*Task input*
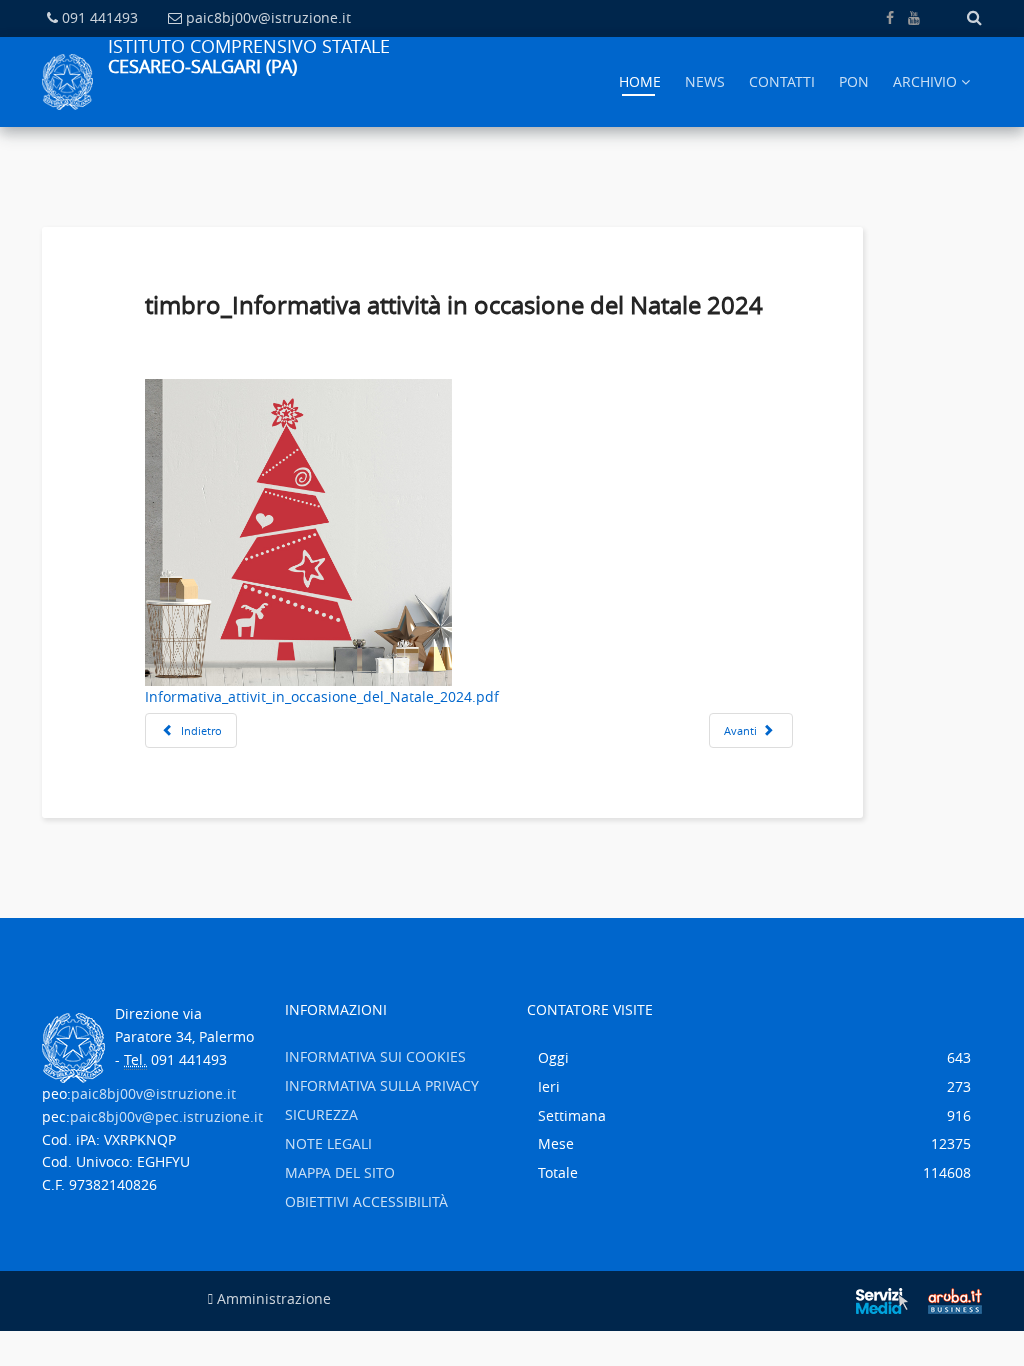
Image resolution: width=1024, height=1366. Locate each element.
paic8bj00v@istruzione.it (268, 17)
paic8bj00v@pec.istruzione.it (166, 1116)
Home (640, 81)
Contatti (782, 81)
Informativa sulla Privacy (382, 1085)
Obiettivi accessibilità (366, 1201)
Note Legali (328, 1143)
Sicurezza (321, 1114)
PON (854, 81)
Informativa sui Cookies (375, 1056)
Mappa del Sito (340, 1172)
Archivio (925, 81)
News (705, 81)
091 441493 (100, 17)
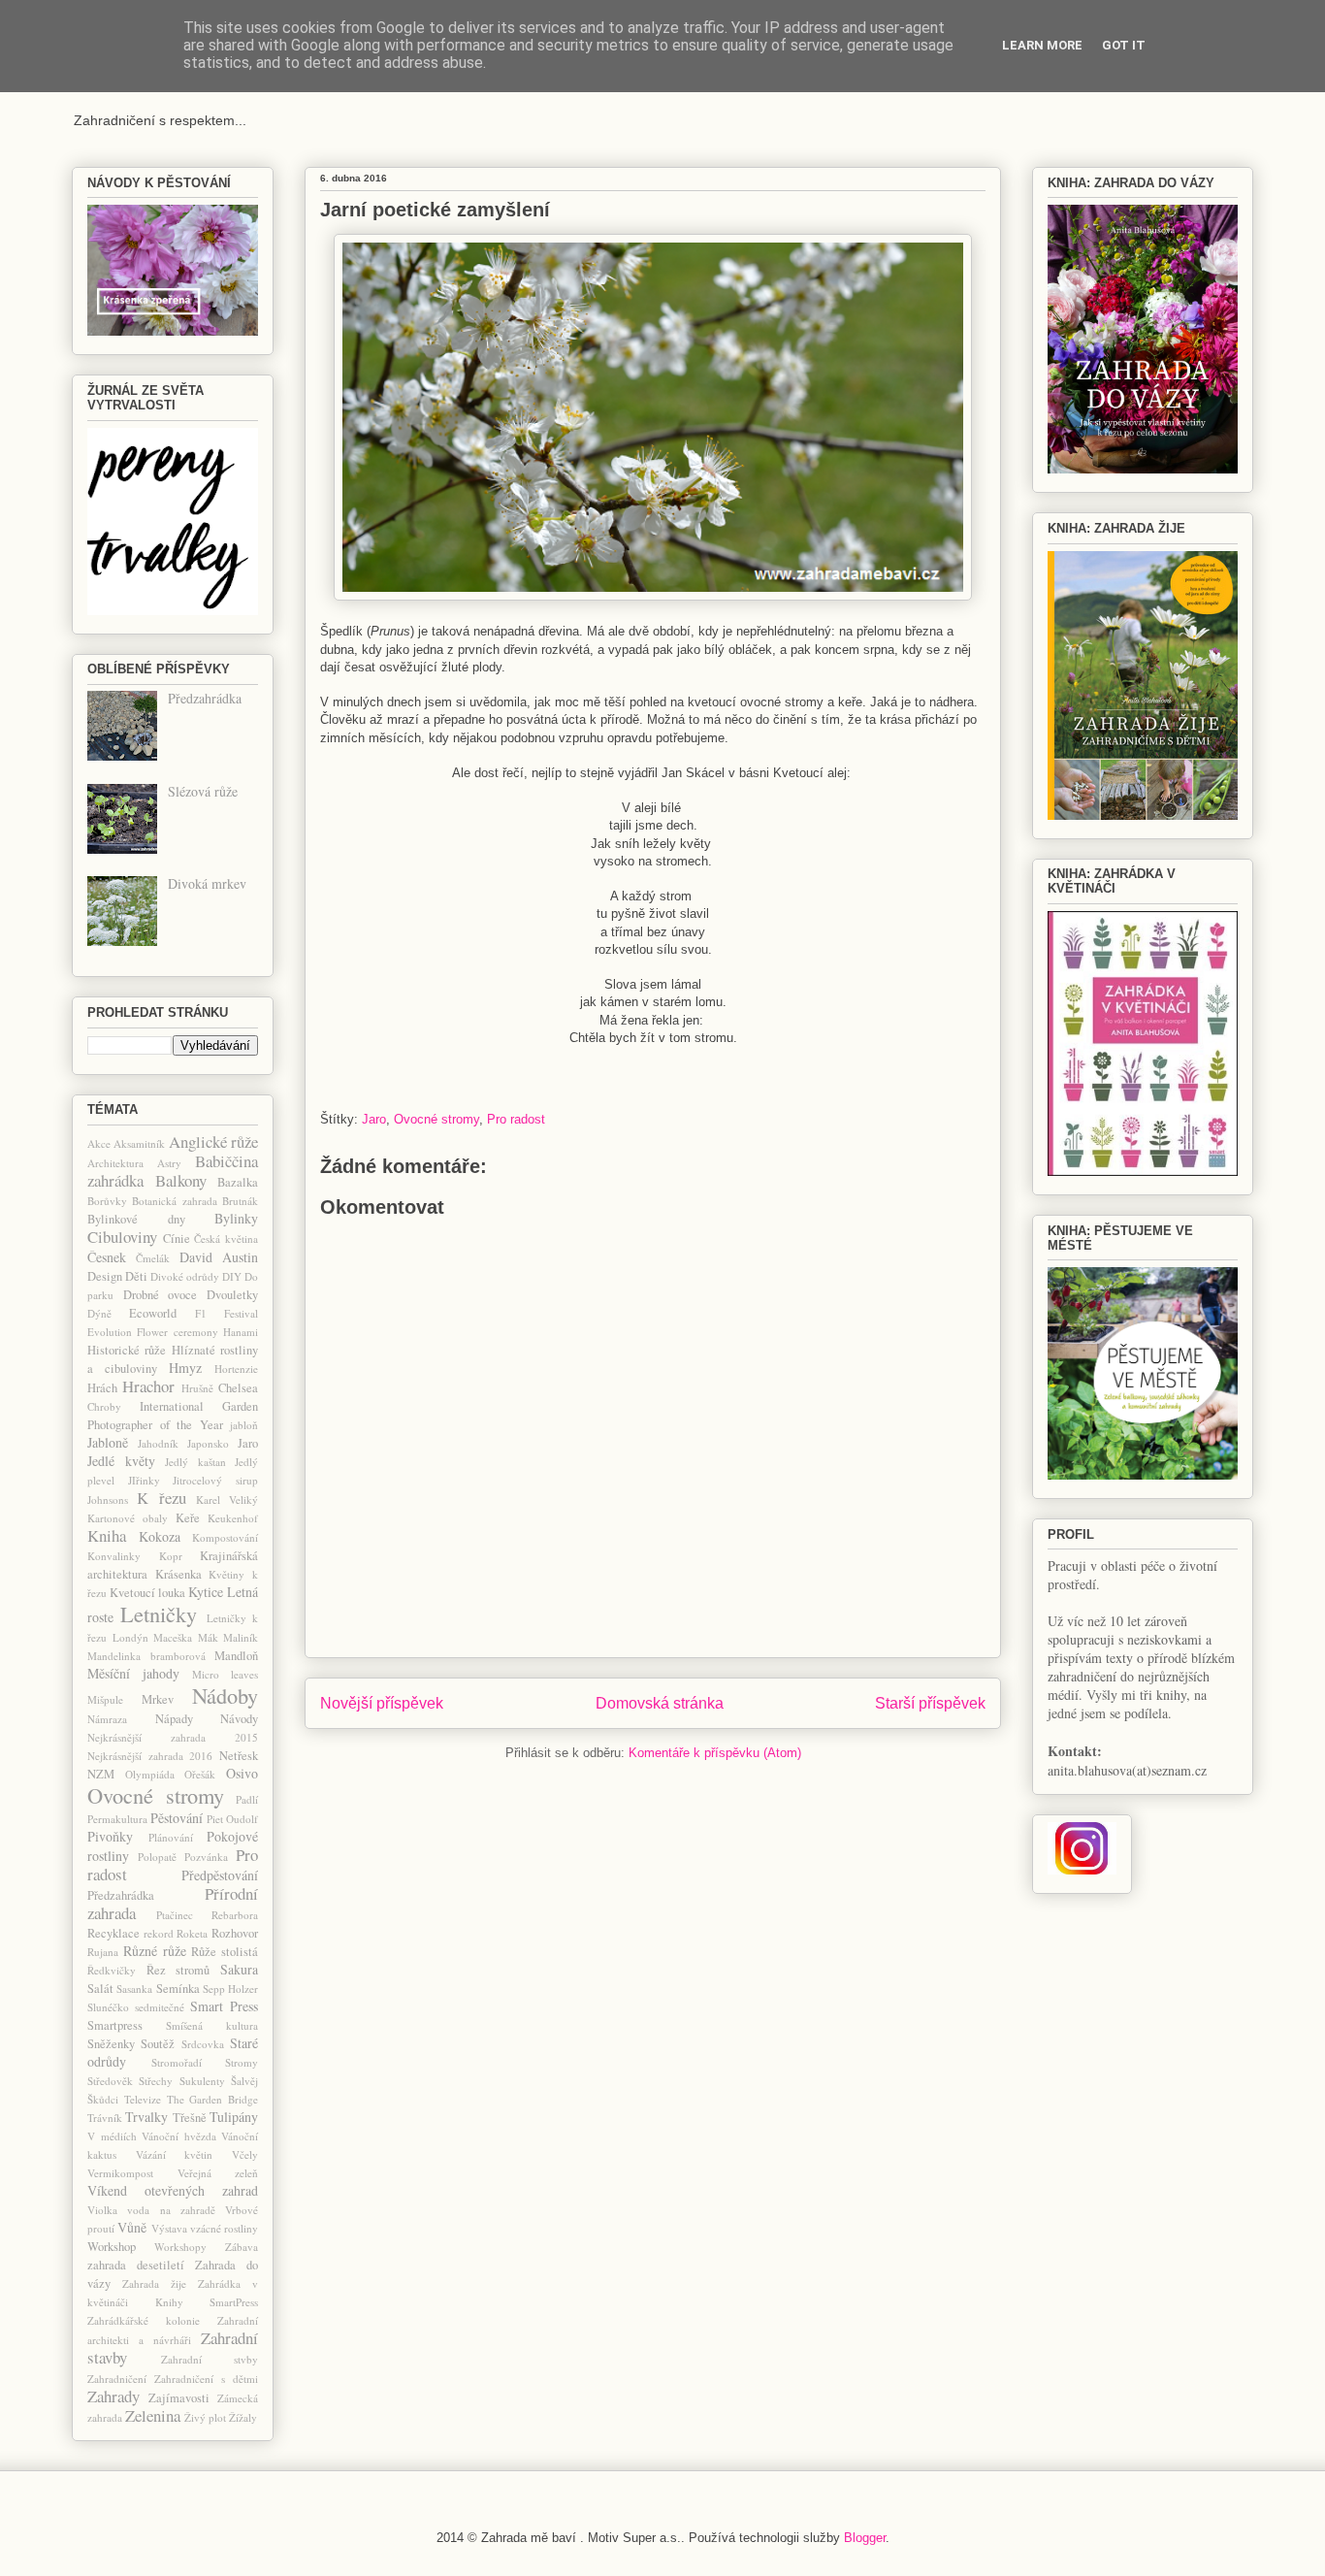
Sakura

*Exercise*
Only a number is wanted here: how many lines of the records above include the string "Informativa"?

*Exercise response*
2